Tuesday, November 30, 2010

Story-telling at the EVPA Conference

The EVPA conference had three outstanding featured speakers. I have to admit that I am not a sucker for plenary sessions and guest speakers usually as I tend to get bored quickly during those. Jacqueline Novogratz, the founder and CEO of Acumen Fund, Percy Barnevik, ex-CEO of Swedish giant ABB and founder of Hand in Hand, and Sir Ronald Cohen, founder of European PE pioneer Apax Partners and social investor with BridgesVentures, were the featured speakers. They are pretty extraordinary individuals and each talked about his/her own organization that occupies a specific segment in the broader venture philanthropy and social investing universe.

It was quite interesting to hear how differently the three conveyed their message to the audience. Jacqueline and Percy mainly used story-telling while Sir Ronald was much more fact-based. Jacqueline told her usual Blue Sweater story which is her life story really as it starts in her early childhood. Barnevik did the same though he did not go as far back as Jacqueline did and started with his corporate days. Sir Ronald told us about his background growing up in Egypt and having to flee the country with his family after the Suez Canal crisis but the rest of his presentation focused on his last 10 years in the social sector trying to develop hybrid business models and, more recently, financial products targeting the social sector (social bonds).

All three got a pretty enthusiastic response though I felt (but I may be biased) that Cohen was the one best received. Also, I am used to seeing a much more emotional response to Jacqueline’s speeches across the pond in the US where it is not rare to see standing ovations and teary eyes among audience members after she has told her story.

The art of story-telling is based on the premise that the listener will come up with his/her own interpretations and draw conclusions and implications of what s/he hears. In contrast, the more factual presentation feeds information to an audience, thus lending itself to more limited interpretation. Also, personal stories in particular draw on others’ empathy. We tend to put ourselves in the shoes of the one telling his/her story. By eliciting our emotions the one relating her story will seek to compel us, to draw us to her, and also to possibly make us experience a a-ha moment of sort.
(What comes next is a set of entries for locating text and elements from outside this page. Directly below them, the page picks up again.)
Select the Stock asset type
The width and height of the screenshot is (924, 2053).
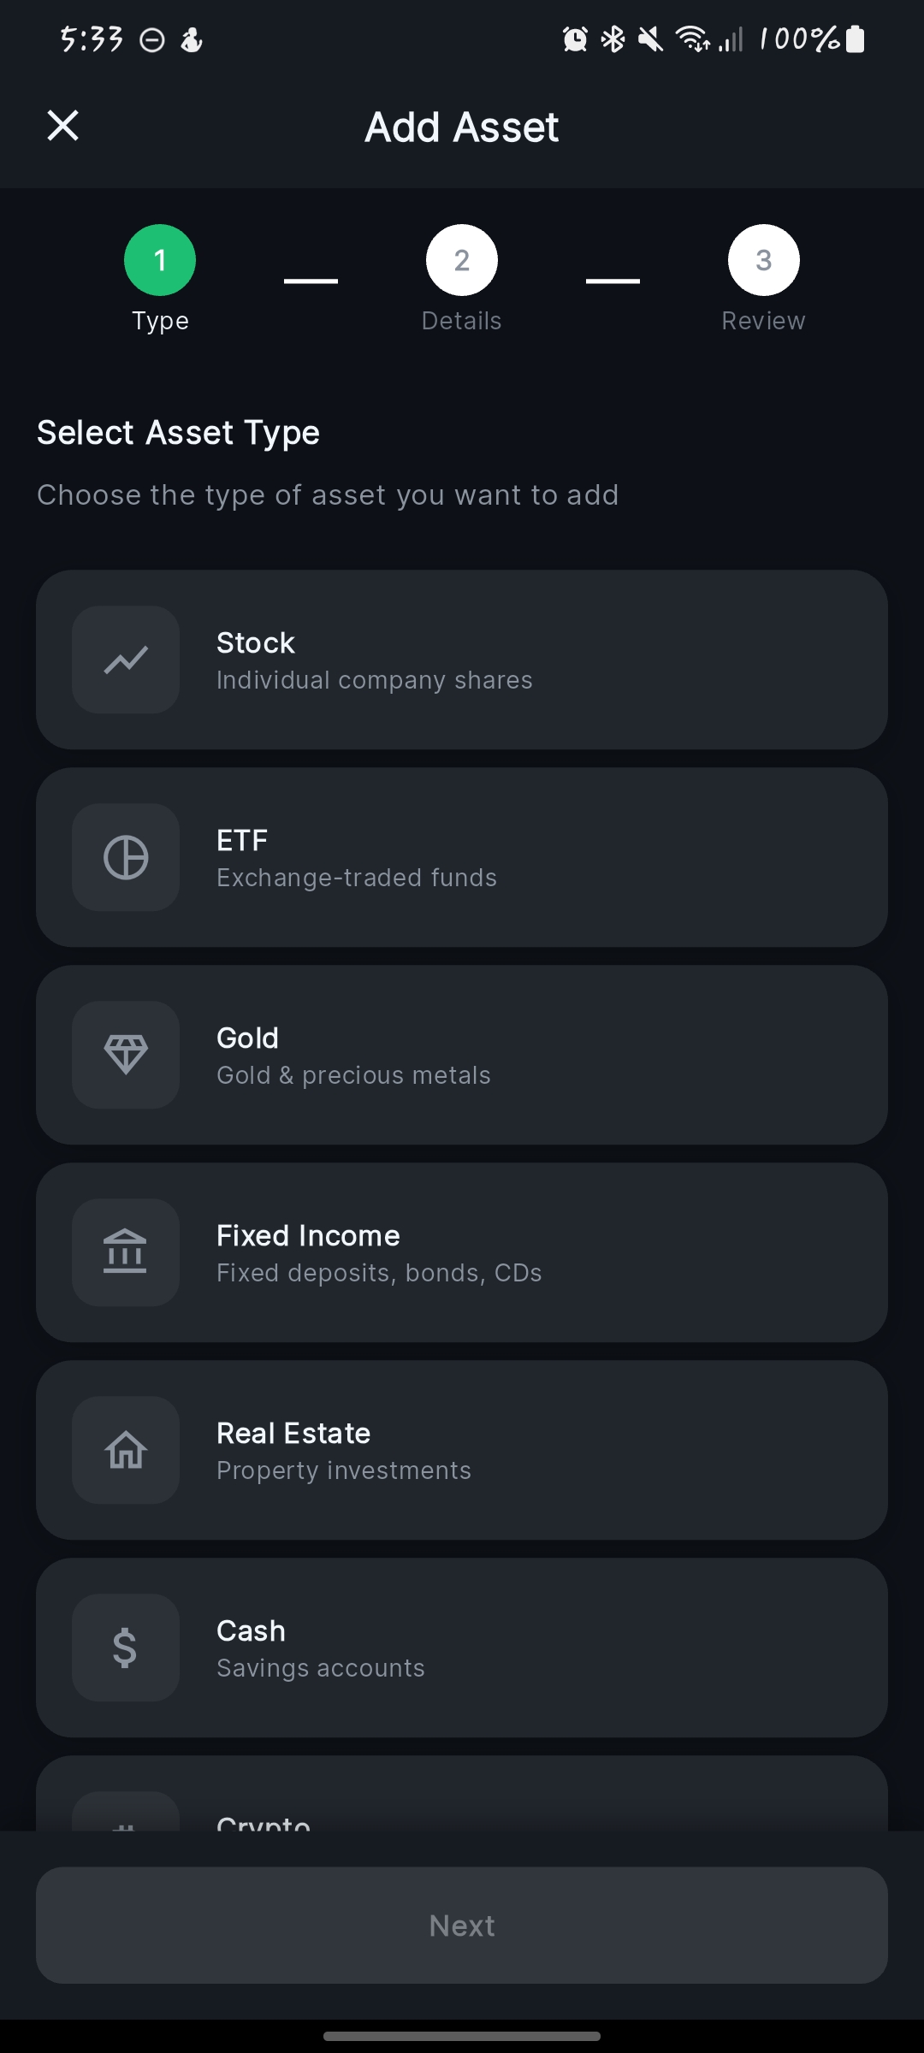tap(462, 660)
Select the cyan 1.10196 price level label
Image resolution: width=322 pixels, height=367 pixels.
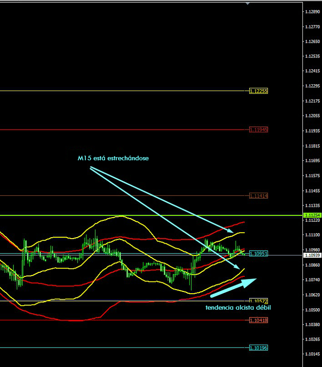[258, 348]
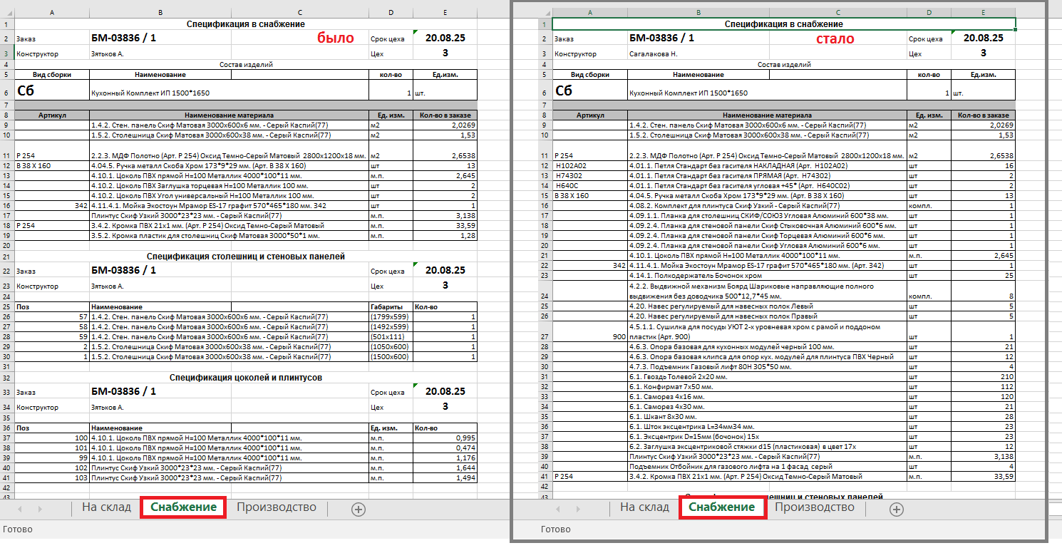Click Select All corner in the right worksheet
The height and width of the screenshot is (548, 1062).
(545, 13)
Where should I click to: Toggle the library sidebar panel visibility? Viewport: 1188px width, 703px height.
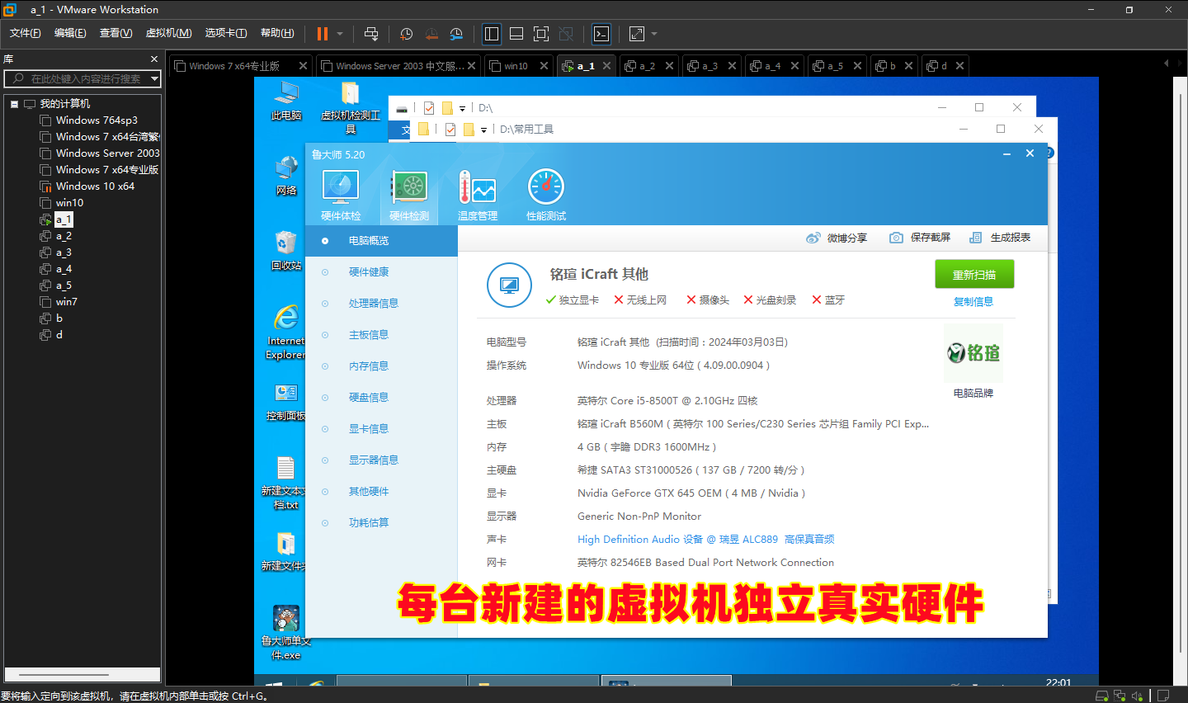(492, 34)
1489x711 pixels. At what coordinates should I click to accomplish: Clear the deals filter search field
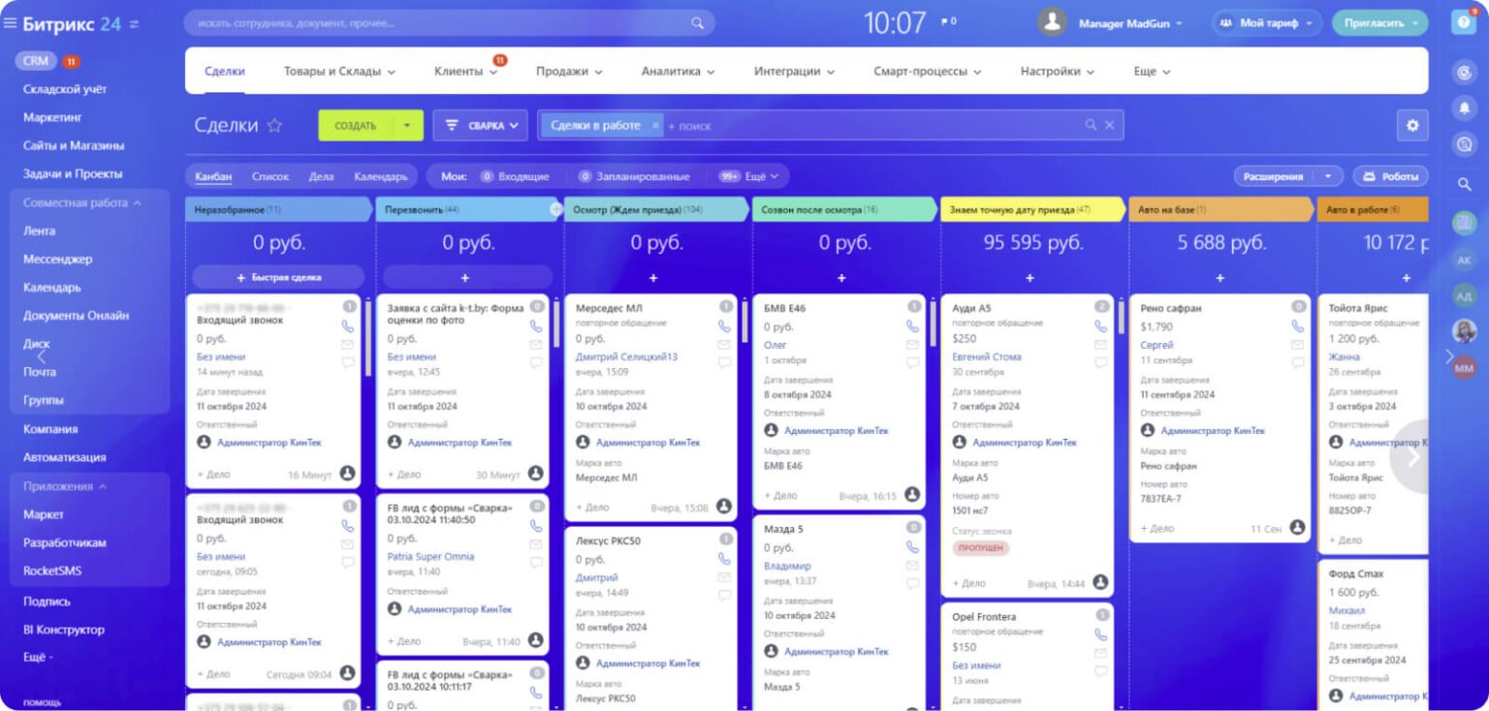point(1110,125)
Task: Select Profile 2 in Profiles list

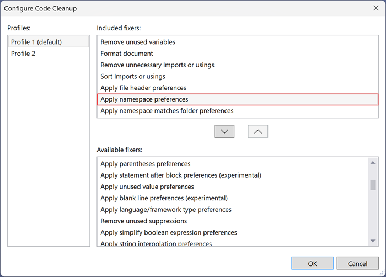Action: point(23,54)
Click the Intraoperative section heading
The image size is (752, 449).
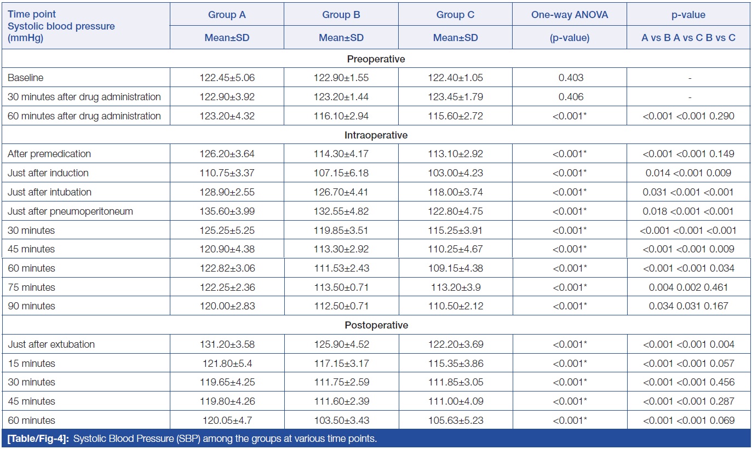click(x=376, y=135)
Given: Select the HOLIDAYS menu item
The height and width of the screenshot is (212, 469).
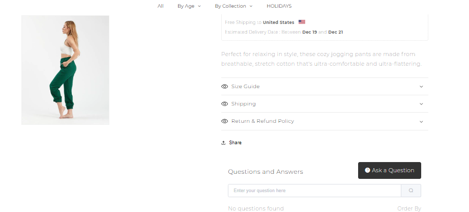Looking at the screenshot, I should (279, 6).
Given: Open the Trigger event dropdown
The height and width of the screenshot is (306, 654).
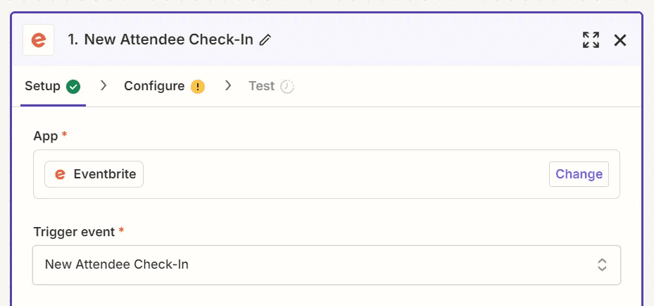Looking at the screenshot, I should pyautogui.click(x=327, y=265).
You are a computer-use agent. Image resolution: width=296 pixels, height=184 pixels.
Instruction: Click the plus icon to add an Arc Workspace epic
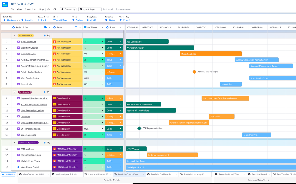tap(44, 35)
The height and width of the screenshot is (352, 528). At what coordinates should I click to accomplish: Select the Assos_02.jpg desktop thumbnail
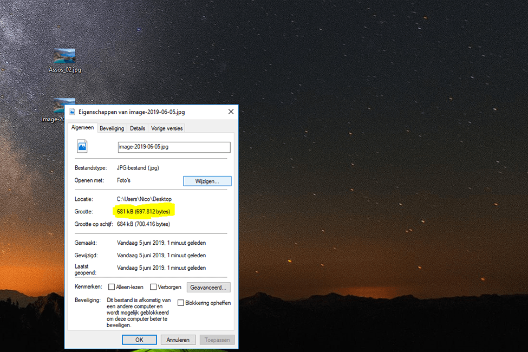coord(64,56)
Therefore, there is much more processing going on with story-telling and that processing is often done through a very personal and subjective filter, especially when a personal story is involved. The audience has to work harder and the range of lessons and conclusions drawn will be wider than in the case of a factual presentation. But in the end listeners will be more engaged if they feel resonance with the story that they have been told. However, if they do not connect with the story the rest of the process, i.e. drawing lessons and conclusions and possibly experiencing personal growth thanks to a light bulb moment, will not happen.